Мы хотя бы знаем наверняка, что он тщеславен: в дни, когда на спортивных занятиях или во время ответов в классе у него все ладится, когда никто его не высмеивает и не критикует, он возвращается домой уверенный, довольный и спокойный, вышагивает важно и всем своим видом показывает, какого высокого он о себе мнения, так что все совсем неплохо. А вот в дни, когда случится что-нибудь дурное, он капризничает, мается и заявляет, что ненавидит все и всех, – стало быть, все не так уж и хорошо. Он сидит, застыв на месте, потом вдруг вскакивает и, мучаясь яростью и стыдом, которые с трудом, урывками пробиваются наружу, мечется по всему дому, и мы видим: ему отчаянно хочется заплакать, но, к несчастью, он не дает себе воли. Его и жалко (мы с женой тоже готовы заплакать), и зло берет (с досады, что он так безутешен, я готов на него наорать, а то и поколотить). Иной раз его так припечет, что о своих бедах он и говорить не желает. И продолжает старательно, изо всех сил подтягиваться, выжиматься, лазать по канату. Он делает успехи, но медленно (и наверно, уже с унынием глядит вперед, ведь в средней школе опять надо будет подтягиваться, выжиматься и лазать по канату и вместе со всеми плавать нагишом в хлорированном бассейне. Плавать нагишом ему вряд ли хочется. Я-то наверняка бы не хотел. Если он такой же, как чуть не все мы, он будет думать, что член у него мал и того гляди совсем сойдет на нет. Надо будет, если он станет слушать, посоветовать ему поглядеть на свой член в зеркало, – тогда он увидит его таким же большим, как видят все со стороны. Разъяснять законы ракурса я не стану, разве что он сам меня спросит. Он не любит, когда его стригут, даже когда стрижка не слишком короткая, боится, когда надо выдрать зуб или сделать укол новокаина в десну. Если бы удалять ему миндалины пришлось сейчас, он бы, наверно, уперся и пришлось бы тащить его в больницу силой. Мы вовремя их вырезали. Уколов он вообще никаких не любит, терпит лишь уколы в ягодицу, когда у него настоящая ангина и, одурманенный высокой температурой, он забывает бояться). И Форджоне доволен тем, как он азартно кричит: «Давай, давай!» – ибо под его попечительством мой мальчик старается изо всех сил, решительно состязается с одноклассниками и развил в себе (или по крайней мере изображает перед Форджоне, его помощником и перед всеми, кто есть в спортивном зале) славный дух соперничества.

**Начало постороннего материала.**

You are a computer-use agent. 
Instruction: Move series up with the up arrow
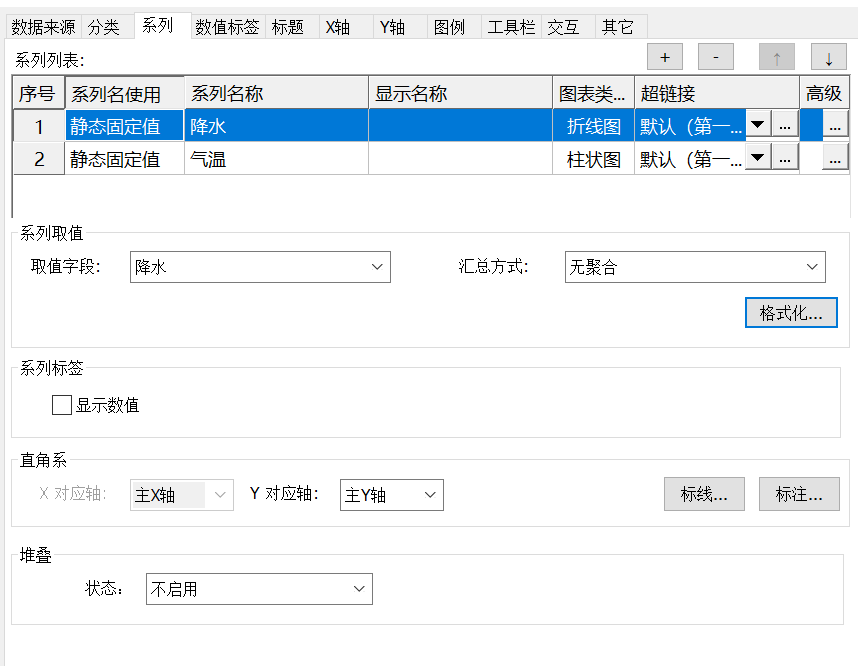click(777, 57)
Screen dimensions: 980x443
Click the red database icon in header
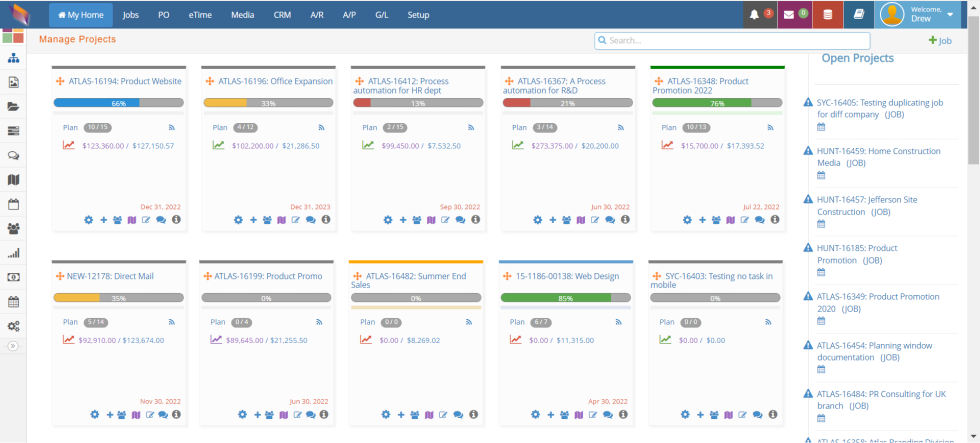coord(826,15)
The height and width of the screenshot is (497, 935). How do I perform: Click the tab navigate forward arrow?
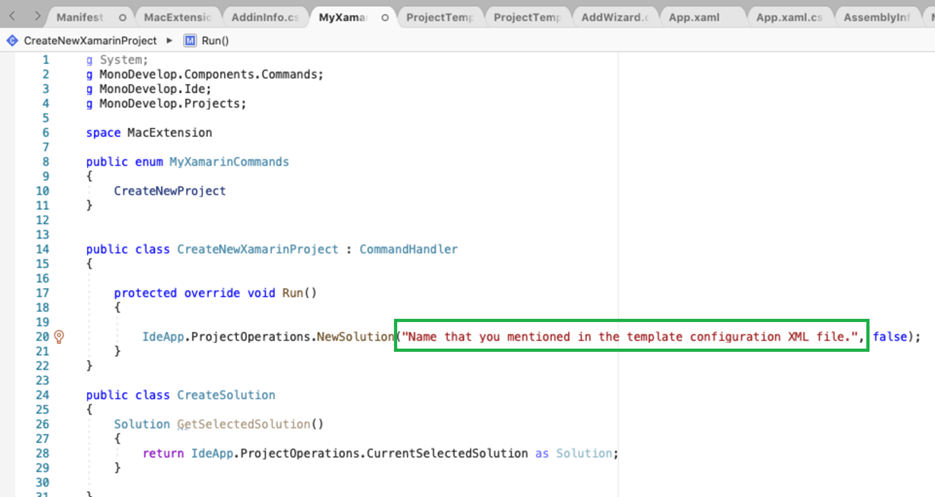[35, 17]
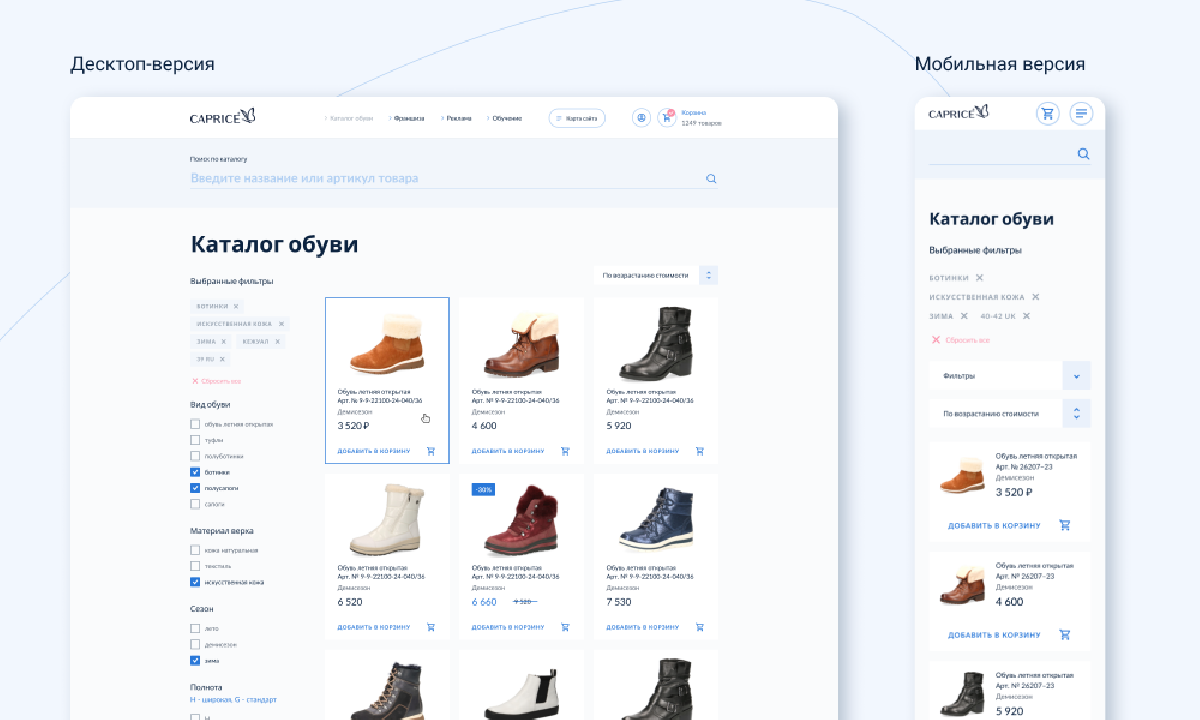Viewport: 1200px width, 720px height.
Task: Open the desktop sort dropdown 'По возрастанию стоимости'
Action: coord(655,275)
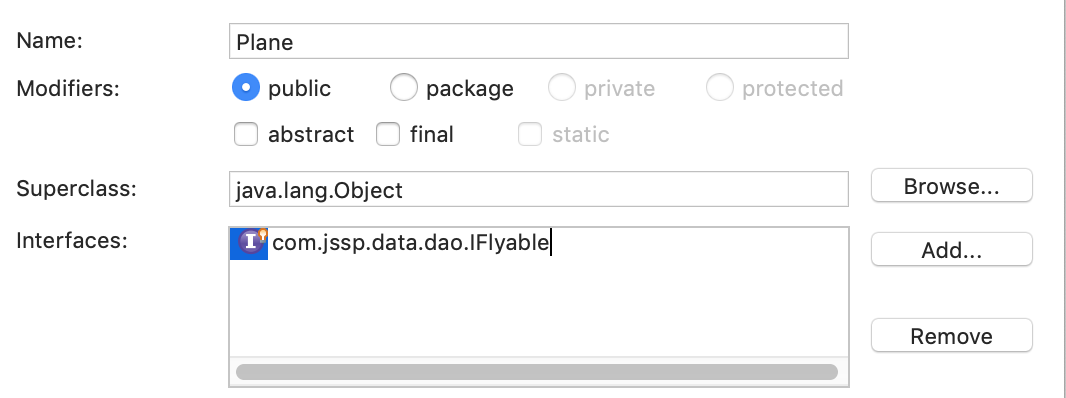Click the Superclass: label
This screenshot has height=398, width=1066.
pos(77,188)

– Ты мне не говорил, что ходил к нему, – с упреком бормочет мой мальчик.
– Откуда ты узнал?
– Узнал.
– Кто тебе сказал?
– Сам узнал. Ты сказал. Вот сейчас. Ты так ответил. Я раньше догадывался. Ты ходил. Ведь ходил?
– Тебе в самый раз стать юристом.
– Я понял, что ты ходил.
– Ты же хотел, чтоб я что-то предпринял, верно? Я же знаю, ты хотел.
– Ты мне не говорил, – капризно отвечает он. – Не хотел, чтоб я знал.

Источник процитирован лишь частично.